We spent quite a few hours this year convinced we’d lost temper on the chocolate and sure they were all going to be streaky and ugly. There was total joy (and maybe a few tears) when we unmolded the first batch and discovered that they were perfect!
This was the other saga of the chocolate making – my quest for vegan caramel. I originally wanted caramel that was soft enough to be a good center, but hard enough that we could cut it and dip it into the chocolate. I failed on all six tries. Luckily I saved this batch of burnt caramel – it just tasted too good to toss. We piped it into our new mold and it ended up being the best chocolate of the season!

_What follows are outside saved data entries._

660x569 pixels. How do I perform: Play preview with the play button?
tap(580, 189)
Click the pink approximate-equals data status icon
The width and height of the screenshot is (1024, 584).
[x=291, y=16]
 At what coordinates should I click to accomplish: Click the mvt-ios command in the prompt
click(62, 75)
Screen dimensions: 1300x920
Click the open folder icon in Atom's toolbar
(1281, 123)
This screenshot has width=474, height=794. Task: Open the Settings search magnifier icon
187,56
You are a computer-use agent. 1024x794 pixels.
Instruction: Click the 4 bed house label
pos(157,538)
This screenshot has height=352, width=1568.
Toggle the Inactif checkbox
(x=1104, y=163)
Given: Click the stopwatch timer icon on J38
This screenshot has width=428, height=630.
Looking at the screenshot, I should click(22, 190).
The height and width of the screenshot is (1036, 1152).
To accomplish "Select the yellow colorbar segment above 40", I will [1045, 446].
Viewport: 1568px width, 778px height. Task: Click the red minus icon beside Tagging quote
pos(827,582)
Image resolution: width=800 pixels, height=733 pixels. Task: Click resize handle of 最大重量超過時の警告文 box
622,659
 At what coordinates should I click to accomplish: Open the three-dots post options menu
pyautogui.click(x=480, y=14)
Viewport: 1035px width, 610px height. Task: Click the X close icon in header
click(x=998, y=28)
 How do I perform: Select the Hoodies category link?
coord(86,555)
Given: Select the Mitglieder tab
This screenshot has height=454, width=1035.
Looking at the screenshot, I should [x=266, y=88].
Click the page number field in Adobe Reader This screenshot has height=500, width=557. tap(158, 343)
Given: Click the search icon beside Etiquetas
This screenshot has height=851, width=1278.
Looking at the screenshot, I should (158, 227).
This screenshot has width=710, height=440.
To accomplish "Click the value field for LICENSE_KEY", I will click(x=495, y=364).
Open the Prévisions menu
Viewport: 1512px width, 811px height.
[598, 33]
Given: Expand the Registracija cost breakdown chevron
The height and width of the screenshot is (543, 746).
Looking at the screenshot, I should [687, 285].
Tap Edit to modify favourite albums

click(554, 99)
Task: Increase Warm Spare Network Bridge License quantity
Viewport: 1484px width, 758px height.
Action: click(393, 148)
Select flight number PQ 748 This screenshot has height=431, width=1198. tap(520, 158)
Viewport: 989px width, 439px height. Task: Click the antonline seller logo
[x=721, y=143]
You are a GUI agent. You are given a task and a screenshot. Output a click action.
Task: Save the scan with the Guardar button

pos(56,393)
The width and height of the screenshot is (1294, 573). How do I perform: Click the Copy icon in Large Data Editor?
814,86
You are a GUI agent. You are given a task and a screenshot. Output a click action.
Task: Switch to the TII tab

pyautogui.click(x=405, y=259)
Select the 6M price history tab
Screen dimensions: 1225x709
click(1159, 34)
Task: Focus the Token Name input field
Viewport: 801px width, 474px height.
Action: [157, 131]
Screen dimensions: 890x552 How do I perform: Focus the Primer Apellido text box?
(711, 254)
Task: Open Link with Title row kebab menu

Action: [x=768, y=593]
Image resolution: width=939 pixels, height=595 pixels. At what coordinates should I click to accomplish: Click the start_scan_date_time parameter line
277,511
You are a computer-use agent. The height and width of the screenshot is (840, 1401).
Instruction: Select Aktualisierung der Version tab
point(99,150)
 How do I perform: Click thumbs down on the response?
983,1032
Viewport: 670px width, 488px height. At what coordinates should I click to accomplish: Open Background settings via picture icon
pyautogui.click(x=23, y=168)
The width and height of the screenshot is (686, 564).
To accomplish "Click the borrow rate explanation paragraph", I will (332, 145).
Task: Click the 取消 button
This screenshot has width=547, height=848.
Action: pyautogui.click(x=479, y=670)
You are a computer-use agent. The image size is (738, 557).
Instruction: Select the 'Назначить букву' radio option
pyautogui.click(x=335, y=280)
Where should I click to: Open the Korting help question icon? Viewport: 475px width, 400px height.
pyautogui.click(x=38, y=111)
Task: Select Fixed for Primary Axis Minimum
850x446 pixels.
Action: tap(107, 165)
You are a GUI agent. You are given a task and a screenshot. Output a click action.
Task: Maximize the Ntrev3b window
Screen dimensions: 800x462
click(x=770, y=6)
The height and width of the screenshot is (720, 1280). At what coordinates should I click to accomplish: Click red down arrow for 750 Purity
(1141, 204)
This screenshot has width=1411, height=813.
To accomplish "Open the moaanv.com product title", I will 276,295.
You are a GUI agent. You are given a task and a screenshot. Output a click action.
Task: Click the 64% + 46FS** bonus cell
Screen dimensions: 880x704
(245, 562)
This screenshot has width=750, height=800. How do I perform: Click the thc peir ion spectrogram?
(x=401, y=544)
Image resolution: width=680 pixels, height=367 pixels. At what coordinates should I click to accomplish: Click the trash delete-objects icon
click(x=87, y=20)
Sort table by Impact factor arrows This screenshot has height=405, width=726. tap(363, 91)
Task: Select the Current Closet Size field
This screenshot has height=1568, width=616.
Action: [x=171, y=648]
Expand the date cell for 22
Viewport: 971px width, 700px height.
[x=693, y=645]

Gotta love (and trust in) happy accidents.
Here are our other creations:
We also dipped vegan peanut butter balls, pretzels and a few swedish fish into the chocolate.
And, we’ve learned to use all the excess chocolate to make tasty bark – another way to play with new and tasty flavors.

This year we had cranberry, macadamia nut & white chocolate; toffee, cashews & bacon salt and “kitchen sink bark” with the rest of the white chocolate, macadamia nuts, cashews and a few hazelnuts.
The next day was my other favorite part – packaging up all our pretty chocolates!
And finally, the best part of all. Giving these treasures out to friends and family!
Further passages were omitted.